• Goal of the exercise: Report each line of the listing below that contains the string "computer". Case matters.

● ● ● ●

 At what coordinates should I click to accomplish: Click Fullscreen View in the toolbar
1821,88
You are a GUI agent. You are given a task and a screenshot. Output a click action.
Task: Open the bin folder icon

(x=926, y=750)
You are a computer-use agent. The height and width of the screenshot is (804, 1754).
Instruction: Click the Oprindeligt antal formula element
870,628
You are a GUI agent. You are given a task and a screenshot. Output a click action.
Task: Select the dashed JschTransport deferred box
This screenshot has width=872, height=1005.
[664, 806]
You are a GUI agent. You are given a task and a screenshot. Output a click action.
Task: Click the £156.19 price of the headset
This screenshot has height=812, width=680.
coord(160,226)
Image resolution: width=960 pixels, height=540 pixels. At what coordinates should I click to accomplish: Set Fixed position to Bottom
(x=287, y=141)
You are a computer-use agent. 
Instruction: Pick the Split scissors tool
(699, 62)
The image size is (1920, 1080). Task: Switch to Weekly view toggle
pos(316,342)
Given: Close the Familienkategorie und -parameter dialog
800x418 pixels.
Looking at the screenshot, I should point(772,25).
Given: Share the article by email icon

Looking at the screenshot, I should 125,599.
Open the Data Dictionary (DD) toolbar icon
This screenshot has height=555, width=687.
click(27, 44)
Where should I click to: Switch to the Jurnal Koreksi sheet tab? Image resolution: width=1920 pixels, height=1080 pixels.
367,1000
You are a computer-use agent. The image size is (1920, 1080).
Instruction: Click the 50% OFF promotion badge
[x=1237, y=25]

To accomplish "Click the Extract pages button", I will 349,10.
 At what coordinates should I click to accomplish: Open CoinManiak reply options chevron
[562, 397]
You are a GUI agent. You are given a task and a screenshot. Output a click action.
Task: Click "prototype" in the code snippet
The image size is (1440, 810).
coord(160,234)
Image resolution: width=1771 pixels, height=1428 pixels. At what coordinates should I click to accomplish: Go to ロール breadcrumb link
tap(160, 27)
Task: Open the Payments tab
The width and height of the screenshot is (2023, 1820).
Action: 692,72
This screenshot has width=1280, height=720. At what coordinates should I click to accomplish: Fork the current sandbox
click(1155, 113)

● ● ● ●

• Exercise output:
You are a computer-use agent. The height and width of the screenshot is (804, 1754).
You are a computer-use agent. 
You are a computer-use agent. The image size is (1920, 1080).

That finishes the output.